Ideas and techniques of numerical analysis illustrated by problems in the approximation of functions, numerical solution of linear and nonlinear systems of equations, approximation of matrix eigenvalues and eigenvectors, numerical quadrature, and numerical solution of ordinary differential equations.

Textbook: A. Quarteroni, R. Sacco, and F. Saleri: Numerical Mathematics, 2nd edition, Springer, 2004

 Numerical Analysis II

Continuation of Numerical Analysis I.

Textbook: A. Quarteroni, R. Sacco, and F. Saleri: Numerical Mathematics, 2nd edition, Springer, 2004

Numerical Solution of Partial Differential Equations

Finite-difference schemes, investigating stability and convergence, other methods such as those of Ritz-Galerkin type and collocation.

Financial Mathematics I

Introduction to stochastic partial differential equations and extreme value theory.

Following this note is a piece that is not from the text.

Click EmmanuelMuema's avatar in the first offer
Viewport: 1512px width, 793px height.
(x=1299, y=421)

Applications to risk analysis and pricing financial securities, such as options and derivatives.

Textbook: S. E. Shreve, Stochastic calculus and Finance II: Continuous-time finance, Springer, 2004

 Financial Mathematics II

Continuation of Financial Mathematics I. Topics covered include the solution of stochastic differential equations as Markov processes, option pricing via partial differential equations, analysis of exotic options, local and stochastic volatility models, American options, interest rate and term structure models, and application of Lévy (jump) processes to financial models.

Textbook: S. E. Shreve, Stochastic calculus and Finance II: Continuous-time finance, Springer, 2004

Regression Analysis
Review of basic statistical theory and matrix algebra; general regression models, computer application to regression techniques, residual analysis, selection of regression models, response surface methodology, nonlinear regression models, experimental design models, analysis of covariance. Emphasis on applications and many illustrative examples.

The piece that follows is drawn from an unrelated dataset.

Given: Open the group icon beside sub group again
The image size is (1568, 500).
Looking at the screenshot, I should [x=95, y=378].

Textbook: Applied Linear Regression Models, Kutner et al., McGraw Hill, 4th edition

Applied Time Series Analysis

Model based forecasting methods, autoregressive and moving average models, ARIMA, ARMAX, ARCH, state-space models, estimation, forecasting and model validation, missing data, irregularly spaced time series, parametric and non-parametric bootstrap methods for time series, multi-resolution analysis of spatial and time series signals, time-varying models and wavelets.

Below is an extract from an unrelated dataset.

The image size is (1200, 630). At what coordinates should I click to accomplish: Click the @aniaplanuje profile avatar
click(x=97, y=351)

Textbook: Intro to Time Series & Forecasting, Brockwell, Springer-Verlag

Methods of Statistical Inference

Theory of point and interval estimation and hypothesis testing. Topics include sufficiency, unbiasedness, and power functions. Emphasis is on application of the theory in the development of statistical procedures.

Textbook: Probability & Statistics, DeGroot, Prentice Hall, 3rd edition

Interpretation of Data I

Modern methods of data analysis with an emphasis on statistical computing. Topics include univariate statistics, data visualization, linear models, generalized linear models (GLM), multivariate analysis and clustering methods, tree-based methods, and robust statistics. Expect to use statistical software packages, such as SAS (or SPSS) and Splus (or R) in data analysis.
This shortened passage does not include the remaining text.